Functional Gaps
What a Business Analyst job description screens for
Understanding each one tells you what your resume has to prove for that specific role.
This role-definition spread is exactly why a single Business Analyst resume under-performs across applications. The JD is the only reliable signal of which kind of BA a company is hiring, and your resume has to answer that specific definition rather than a generic one.
The Core Filter
Requirements skill
Requirements skill is the core BA filter. JDs look for evidence you can elicit, document, and manage requirements — language like BRD, FRD, user stories, use cases, acceptance criteria. A resume that describes general project involvement without this vocabulary reads as adjacent to the role rather than in it.
The Decisive Signal
Domain fit
Domain fit is heavily weighted and often decisive. A BA JD in banking, healthcare, e-commerce, or logistics expects domain language, and a resume that proves the right domain can out-match a more experienced candidate from the wrong one. Mirror the domain the JD names where you have it.
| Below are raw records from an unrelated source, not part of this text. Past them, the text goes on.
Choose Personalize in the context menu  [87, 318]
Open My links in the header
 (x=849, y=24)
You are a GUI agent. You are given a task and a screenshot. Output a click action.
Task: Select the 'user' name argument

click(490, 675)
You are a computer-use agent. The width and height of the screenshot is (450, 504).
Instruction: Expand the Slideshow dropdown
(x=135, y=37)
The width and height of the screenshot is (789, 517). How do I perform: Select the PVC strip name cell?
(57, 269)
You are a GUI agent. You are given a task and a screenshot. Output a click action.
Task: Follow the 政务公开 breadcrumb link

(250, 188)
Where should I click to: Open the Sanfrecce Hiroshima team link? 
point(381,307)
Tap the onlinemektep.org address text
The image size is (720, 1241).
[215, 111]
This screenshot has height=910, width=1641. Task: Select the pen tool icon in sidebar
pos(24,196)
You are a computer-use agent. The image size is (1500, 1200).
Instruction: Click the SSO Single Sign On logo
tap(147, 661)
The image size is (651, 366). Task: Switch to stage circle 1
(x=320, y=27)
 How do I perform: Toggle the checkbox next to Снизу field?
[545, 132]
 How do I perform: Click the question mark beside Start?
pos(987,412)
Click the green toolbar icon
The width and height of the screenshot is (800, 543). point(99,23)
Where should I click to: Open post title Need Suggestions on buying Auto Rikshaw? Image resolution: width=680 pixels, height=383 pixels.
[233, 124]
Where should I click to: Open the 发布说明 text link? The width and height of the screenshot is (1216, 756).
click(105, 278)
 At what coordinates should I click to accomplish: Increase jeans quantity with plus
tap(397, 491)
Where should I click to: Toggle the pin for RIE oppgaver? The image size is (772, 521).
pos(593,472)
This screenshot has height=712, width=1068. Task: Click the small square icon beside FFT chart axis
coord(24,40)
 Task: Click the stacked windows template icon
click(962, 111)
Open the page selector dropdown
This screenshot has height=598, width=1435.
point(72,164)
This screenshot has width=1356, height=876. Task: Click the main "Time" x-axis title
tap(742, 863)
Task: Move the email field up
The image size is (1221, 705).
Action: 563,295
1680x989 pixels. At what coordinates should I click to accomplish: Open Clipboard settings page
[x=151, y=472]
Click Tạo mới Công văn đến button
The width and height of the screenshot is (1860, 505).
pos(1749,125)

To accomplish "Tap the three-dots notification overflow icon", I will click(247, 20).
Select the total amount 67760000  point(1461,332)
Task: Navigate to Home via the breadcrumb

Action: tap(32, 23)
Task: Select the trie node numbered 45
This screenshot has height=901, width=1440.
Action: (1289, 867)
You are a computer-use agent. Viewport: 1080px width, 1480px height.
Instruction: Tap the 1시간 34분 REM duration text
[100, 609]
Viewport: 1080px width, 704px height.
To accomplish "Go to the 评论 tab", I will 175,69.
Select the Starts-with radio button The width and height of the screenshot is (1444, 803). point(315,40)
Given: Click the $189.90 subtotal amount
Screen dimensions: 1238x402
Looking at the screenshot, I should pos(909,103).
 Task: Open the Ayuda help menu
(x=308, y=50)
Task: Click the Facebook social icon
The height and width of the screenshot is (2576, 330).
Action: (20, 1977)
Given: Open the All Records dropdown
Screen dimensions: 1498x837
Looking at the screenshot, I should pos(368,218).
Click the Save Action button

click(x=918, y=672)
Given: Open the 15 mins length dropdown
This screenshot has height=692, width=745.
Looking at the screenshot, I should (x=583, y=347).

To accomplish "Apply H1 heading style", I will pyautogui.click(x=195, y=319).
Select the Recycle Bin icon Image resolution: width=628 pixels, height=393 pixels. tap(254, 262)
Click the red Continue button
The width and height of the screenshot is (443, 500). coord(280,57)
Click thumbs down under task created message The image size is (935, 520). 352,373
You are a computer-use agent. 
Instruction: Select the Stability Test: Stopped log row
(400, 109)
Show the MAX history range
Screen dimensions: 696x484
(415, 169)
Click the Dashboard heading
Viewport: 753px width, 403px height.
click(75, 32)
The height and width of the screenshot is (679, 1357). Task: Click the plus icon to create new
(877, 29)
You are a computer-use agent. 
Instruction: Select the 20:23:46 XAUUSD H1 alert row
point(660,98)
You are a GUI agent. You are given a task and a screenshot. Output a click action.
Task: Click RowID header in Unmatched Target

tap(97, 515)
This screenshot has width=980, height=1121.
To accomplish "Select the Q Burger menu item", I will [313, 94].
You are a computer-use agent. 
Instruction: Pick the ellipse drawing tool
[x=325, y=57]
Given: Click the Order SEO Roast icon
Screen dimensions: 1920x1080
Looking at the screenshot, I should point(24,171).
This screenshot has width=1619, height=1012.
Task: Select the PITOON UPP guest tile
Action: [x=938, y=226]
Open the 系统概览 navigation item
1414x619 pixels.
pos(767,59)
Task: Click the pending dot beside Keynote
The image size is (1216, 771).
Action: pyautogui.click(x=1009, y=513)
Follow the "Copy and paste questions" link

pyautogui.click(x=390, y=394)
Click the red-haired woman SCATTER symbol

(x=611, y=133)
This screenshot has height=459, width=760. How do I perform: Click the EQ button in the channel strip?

The Execution Verification
Tool and method fluency
Tool and method fluency separates modern BA resumes from dated ones. Depending on the role, JDs name JIRA, Confluence, SQL, Power BI, Visio, Agile, Scrum, or process-modelling notation. Match the ones the JD lists rather than assuming a universal BA toolset.
The Shortlist Guarantee
Stakeholder impact
Stakeholder impact is what converts a match into a shortlist. The strongest BA resumes show a business outcome — a process improved, a cost reduced, a launch enabled — tied to the analysis or requirements work, not just the activity itself.